- Document segment:

=======

Mann was the first secretary of the Massachusetts State Board of Education, and in the 1830s and 1840s he advocated tirelessly for uniform public schools in the hopes of one day instilling common values and culture in all children. To accomplish this, Mann knew that the schools could not teach precepts that were distinctly Congregationalist, Baptist, etc. That, he feared, would spur conflicts and drive people away.
But removing disputed content was itself seen as sectarian. Many people of Massachusetts believed that the specific teachings of their denominations were crucial to education, and reducing religion to lowest‐common‐denominator Protestantism would render the schools de facto Unitarian, the denomination of Mann and many common school advocates. Indeed, Edward A. Newton, an Episcopalian who had been an original member of the state board, accused the Unitarian‐dominated body of “excluding the introduction of all matters deemed by them sectarian in religion, or, as we affirm, vital and distinctive in the Christian scheme.”
Today, after more than a century of religious conflicts, public schools are prohibited from teaching religion. Ironically, the public schools’ ultimate inability to include religion is a major reason why, as the state Supreme Court noted, roughly nine out of 10 children who wanted Douglas County vouchers planned to use them at religious schools. Non‐majority religious groups have historically been the most marginalized by public schools — understanding that African‐Americans had to fight just to get into them — and have hence been the most compelled to erect alternatives.
They have also, often due to subsidies from congregations, been best equipped to overcome the biggest non‐legal obstacle to choice: having to pay once for public schools, and a second time for acceptable institutions. Most private schools are religious because they have been best able to survive — though often barely — against “free” public schools.

=======

- Given information:
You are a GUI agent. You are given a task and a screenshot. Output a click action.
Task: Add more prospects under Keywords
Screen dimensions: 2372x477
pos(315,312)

=======

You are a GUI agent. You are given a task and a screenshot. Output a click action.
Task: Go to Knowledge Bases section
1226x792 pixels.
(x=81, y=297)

=======

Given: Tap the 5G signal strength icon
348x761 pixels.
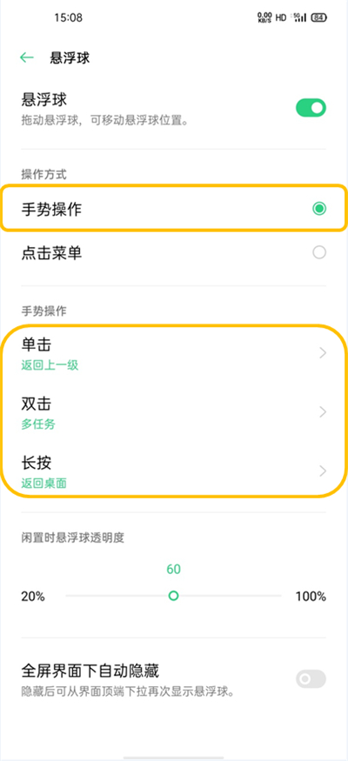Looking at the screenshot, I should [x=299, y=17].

=======

- Short exercise 1:
Answer these questions from the passage on religion and public schools:
(a) What office did Mann hold?
(b) To which denomination did Edward A. Newton belong?
(c) About how many of the children who wanted Douglas County vouchers planned to use them at religious schools?
- Short exercise 2: Carry the passage on religion and public schools forward, picking up after its final sentence.

- Result 1:
(a) He was the first secretary of the Massachusetts State Board of Education.
(b) He was an Episcopalian.
(c) Roughly nine out of 10.

- Result 2:
Since the days of Mann and Blaine, the public school system has encompassed ever‐more diverse people — not just religiously, but racially, ethnically, and ideologically — and has proven the impossibility of avoiding divisive conflict and treating all diverse people equally. A single system of schools simply cannot be all things to all people.
Over just the last few years, Colorado has repeatedly seen this first‐hand. There was the national‐headline‐grabbing battle in Jefferson County over the ideological bent of Advanced Placement U.S. History classes. There was a dispute in Denver over a requirement that teachers encourage students to “challenge and question the dominant culture.” And Adams County has been ground zero for warfare over how to teach English to non‐native speakers.
Ironically, much of this divisive conflict could have been avoided by doing precisely what the Blaine Amendment — created to support a system intended to coerce unity — prohibits: letting people take the money allocated for their children’s education to schools that fit their values.
For the sake of freedom, peace, and unity, it is time for Blaine to go.